The visit to the fine house back of the river was made sooner than the boys anticipated, and in a most unexpected and unusual fashion.
It was about twelve o'clock at night, and everything was quiet in and about the camp when all at once there was a wild alarm, a sudden ringing of bells and shouting of voices, and Bucephalus tore through the camp shouting at each tent:
"Wake up, sah, dere am a big fiah, wake up!"
Jack and Percival were the first to be aroused, and to run out of their tent at the sudden alarm.
"There is a fire somewhere!" exclaimed Jack, smelling smoke and seeing a light in the sky.
"It is up at Van der Donk's," cried Percival. "That is the direction,
I am sure. Hurry and get dressed, Jack. We may be needed."
Other boys were now coming out, asking questions, staring this way and that, rubbing their eyes or standing in a bewildered fashion, and wondering what all the commotion was about.
A messenger came running into the camp from the big house asking for help to put out the fire, which had just been discovered, and which had already gained considerable headway.
The fire was, indeed, at Mr.

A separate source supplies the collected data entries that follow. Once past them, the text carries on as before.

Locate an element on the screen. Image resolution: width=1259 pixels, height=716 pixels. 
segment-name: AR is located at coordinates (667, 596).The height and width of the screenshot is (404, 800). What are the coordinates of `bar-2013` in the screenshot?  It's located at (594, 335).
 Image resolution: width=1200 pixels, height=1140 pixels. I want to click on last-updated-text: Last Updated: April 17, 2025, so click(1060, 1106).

Van der Donk's, and it was feared that the fine mansion with its costly furnishings would have to go, as there was no fire engine company within a mile or more, and it would be hard to get word to them at this time.
"Stir yourselves, boys!" cried the little colonel, bustling about half dressed. "We can at least form a bucket brigade. Form the lines quickly, Percival, and get the boys to moving."

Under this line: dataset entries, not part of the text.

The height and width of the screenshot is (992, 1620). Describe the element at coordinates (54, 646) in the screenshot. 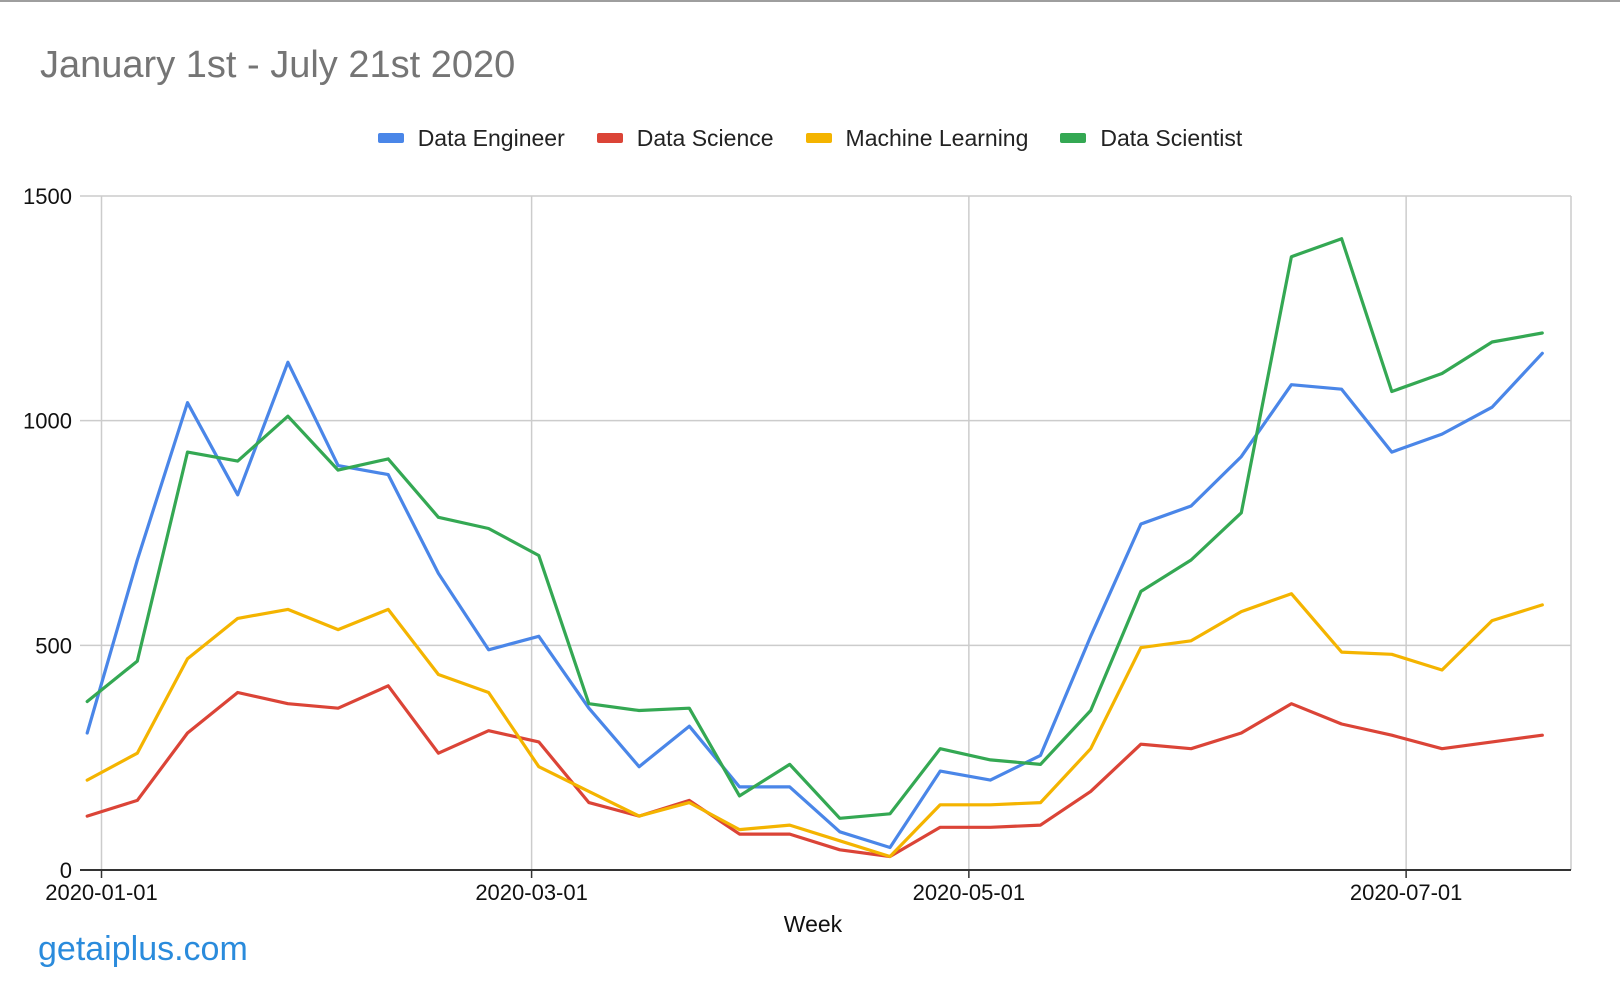

I see `y-tick-label: 500` at that location.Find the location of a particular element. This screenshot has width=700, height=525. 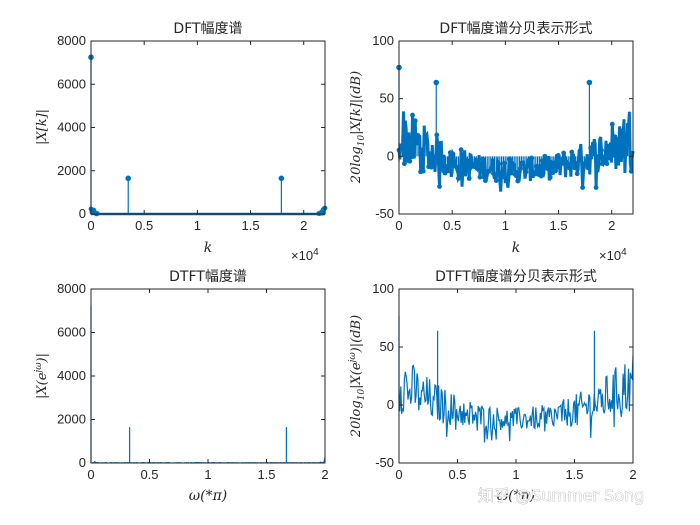

panel-3-ticks: 0 0.5 1 1.5 2 0 2000 4000 6000 8000 is located at coordinates (193, 382). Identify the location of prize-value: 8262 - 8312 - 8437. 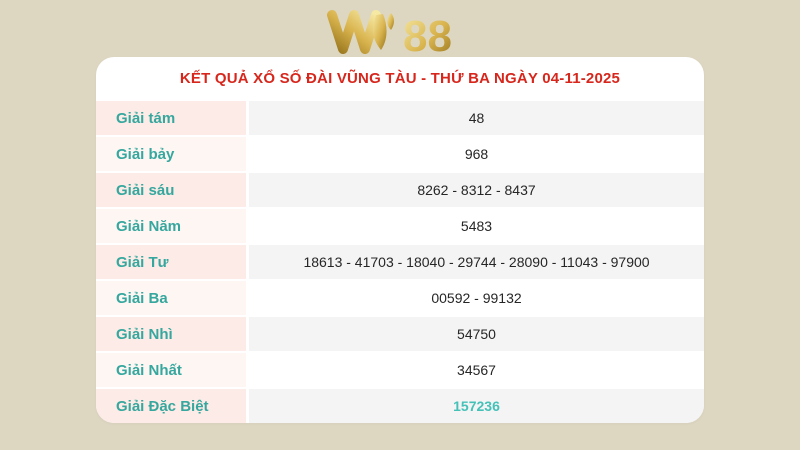
(475, 190).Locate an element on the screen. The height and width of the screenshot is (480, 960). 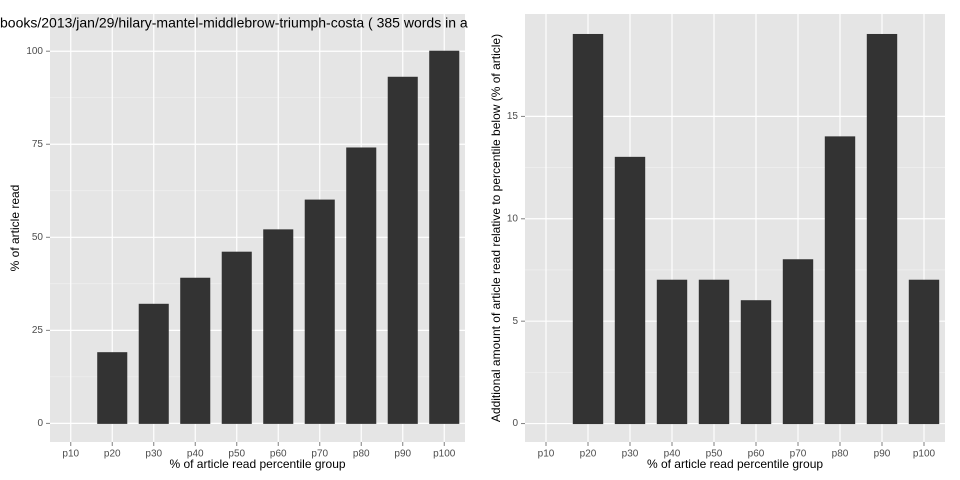
y-tick-label: 100 is located at coordinates (34, 52).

Jack, Dick and others quickly got the boys out, and, not more than half dressed, most of them, they quickly formed in good order, and went on the double quick out of the camp and toward the big house.
Every boy had a bucket to draw water from the river for washing purposes, and now they each seized one and went on the run toward the house.
It was a matter of a few minutes only to reach it, and once there Jack and Dick formed them into a double line reaching from the house to the well, and to an artificial pond on the grounds.
Once the line of buckets got started the boys went into the house, on the balconies and everywhere convenient, and the work went on rapidly.
Bucket after bucket was passed to the boys at the end of the lines, and passed back empty after their contents had been dashed upon the flames, the work going on rapidly.
The boys had been at work nearly ten minutes and had done much to stay the progress of the flames if not to subdue them when a fire company from Riverton arrived, and with a lot of noise and bustle, but with very little system, got to work to put out the fire.